Problem to solve -> Write out the lines of data from the line containing "coordinates (369, 1307)." to the line containing "center [652, 928].", inclusive, as a numbered list with blank lines omitted.

Entries for locating words and elements:
★ ★ ★ ★

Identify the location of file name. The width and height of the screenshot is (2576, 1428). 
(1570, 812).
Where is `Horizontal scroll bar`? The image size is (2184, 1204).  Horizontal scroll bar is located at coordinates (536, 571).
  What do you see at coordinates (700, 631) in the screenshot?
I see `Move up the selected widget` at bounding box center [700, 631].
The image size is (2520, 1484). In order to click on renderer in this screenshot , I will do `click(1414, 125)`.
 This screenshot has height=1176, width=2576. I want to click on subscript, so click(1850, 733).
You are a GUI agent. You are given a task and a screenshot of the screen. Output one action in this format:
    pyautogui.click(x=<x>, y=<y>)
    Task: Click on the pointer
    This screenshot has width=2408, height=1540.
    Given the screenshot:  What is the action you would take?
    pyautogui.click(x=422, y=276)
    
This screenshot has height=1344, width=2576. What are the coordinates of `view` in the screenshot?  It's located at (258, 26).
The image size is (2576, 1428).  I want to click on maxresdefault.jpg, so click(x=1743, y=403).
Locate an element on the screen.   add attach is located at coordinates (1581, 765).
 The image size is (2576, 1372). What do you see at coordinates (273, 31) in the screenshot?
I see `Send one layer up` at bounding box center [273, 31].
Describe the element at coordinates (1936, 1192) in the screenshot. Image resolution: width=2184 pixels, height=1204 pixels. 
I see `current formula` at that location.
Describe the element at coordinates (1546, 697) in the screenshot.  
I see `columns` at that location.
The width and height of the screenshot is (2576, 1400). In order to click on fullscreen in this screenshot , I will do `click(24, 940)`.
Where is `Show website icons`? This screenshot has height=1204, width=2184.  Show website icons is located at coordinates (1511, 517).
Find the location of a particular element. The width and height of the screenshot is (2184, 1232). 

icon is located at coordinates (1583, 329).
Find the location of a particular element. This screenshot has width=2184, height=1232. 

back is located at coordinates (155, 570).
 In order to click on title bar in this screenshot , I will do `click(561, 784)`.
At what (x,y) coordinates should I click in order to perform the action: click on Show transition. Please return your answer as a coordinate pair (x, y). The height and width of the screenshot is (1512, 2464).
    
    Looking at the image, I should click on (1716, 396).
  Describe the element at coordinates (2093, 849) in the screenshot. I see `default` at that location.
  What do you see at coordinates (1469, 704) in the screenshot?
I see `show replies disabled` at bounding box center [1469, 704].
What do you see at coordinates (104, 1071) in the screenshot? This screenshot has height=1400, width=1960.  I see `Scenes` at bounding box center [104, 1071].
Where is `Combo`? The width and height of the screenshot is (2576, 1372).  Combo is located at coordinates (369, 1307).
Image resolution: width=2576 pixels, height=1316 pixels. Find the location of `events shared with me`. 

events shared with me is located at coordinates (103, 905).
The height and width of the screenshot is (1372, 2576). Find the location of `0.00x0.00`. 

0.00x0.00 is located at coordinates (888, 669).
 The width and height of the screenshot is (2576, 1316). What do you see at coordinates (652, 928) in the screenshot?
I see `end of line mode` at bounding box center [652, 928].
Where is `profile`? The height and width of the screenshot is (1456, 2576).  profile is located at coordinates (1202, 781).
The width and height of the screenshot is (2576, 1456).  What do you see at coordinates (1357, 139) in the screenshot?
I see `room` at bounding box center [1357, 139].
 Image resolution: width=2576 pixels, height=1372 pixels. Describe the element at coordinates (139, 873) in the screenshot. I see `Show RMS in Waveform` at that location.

★ ★ ★ ★

Output of the task ->
1. Where is `Combo`? The width and height of the screenshot is (2576, 1372).  Combo is located at coordinates (369, 1307).
2. Image resolution: width=2576 pixels, height=1316 pixels. Find the location of `events shared with me`. 
3. events shared with me is located at coordinates (103, 905).
4. The height and width of the screenshot is (1372, 2576). Find the location of `0.00x0.00`. 
5. 0.00x0.00 is located at coordinates (888, 669).
6.  The width and height of the screenshot is (2576, 1316). What do you see at coordinates (652, 928) in the screenshot?
7. I see `end of line mode` at bounding box center [652, 928].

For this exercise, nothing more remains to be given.